Accompanying drawing explanation
Below in conjunction with drawings and Examples, the invention will be further described.
Fig. 1 is the process flow diagram of the IC element welding point defect detection method based on mixed Gauss model of the present invention.
Embodiment
With reference to Fig. 1, the invention provides a kind of IC element welding point defect detection method based on mixed Gauss model, comprising:
The template number of S1, initialization mixed Gauss model, weight, average and variance, set up histogram according to the height of training picture and width simultaneously;
S2, obtain from training sample IC solder joint training picture, mixed Gauss model and histogram are upgraded;
It is complete whether S3, training of judgement sample have trained, if the degree of imperfection threshold value of then calculation training sample, otherwise returns and perform step S2;
S4, gather IC element solder joint to be detected picture after, the mixed Gauss model that combined training is good and histogram calculate the degree of imperfection of this picture;
S5, the degree of imperfection threshold value of the degree of imperfection of this picture and training sample is compared after obtain the testing result of IC element solder joint.

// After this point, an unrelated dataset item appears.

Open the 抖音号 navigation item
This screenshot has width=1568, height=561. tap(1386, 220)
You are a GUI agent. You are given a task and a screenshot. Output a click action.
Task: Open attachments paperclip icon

Be further used as preferred embodiment, described step S1, comprising:
S11, the template number of mixed Gauss model is initialized as M, wherein M is natural number and 3≤M≤5;
S12, the weight of M template is all initialized as 1/M, and the variance of M template, as the average of M template, is initialized as particular value V by Stochastic choice numeral simultaneously from [0,255] interval 0, wherein 3≤V 0≤ 10;
S13, set up matrix that a size is H*W and after all elements value of this matrix is initialized as 1, using this matrix as histogram, wherein H represents the height of training picture, and W represents the width of training picture.
Be further used as preferred embodiment, described step S2, comprising:
S21, obtain from training sample IC solder joint training picture, for each pixel of this training picture, it is carried out matching treatment with M Gauss model respectively, and obtains Gauss's matching value of this pixel and each Gauss model;
S22, recurrence renewal is carried out to mixed Gauss model;
S23, calculate the weight of M corresponding to this pixel Gauss model and the ratio of standard deviation respectively, and according to ratio, M Gauss model is sorted;
S24, select according to following formula before B Gauss model point as a setting, and then judge whether this pixel mates with a front B Gauss model, if so, judge that this pixel is background dot, otherwise judge that this pixel is foreground point:
B = arg min b ( &Sigma; i = 1 b w i > Th )
In above formula, Th is default background threshold and 0.75≤Th≤0.90, and i represents sequence number, w irepresent the weight of i-th Gauss model;
S25, binaryzation assignment is carried out to this pixel, and renewal frequency distribution plan;
S26, travel through all pixels after obtain the binary image of this training picture.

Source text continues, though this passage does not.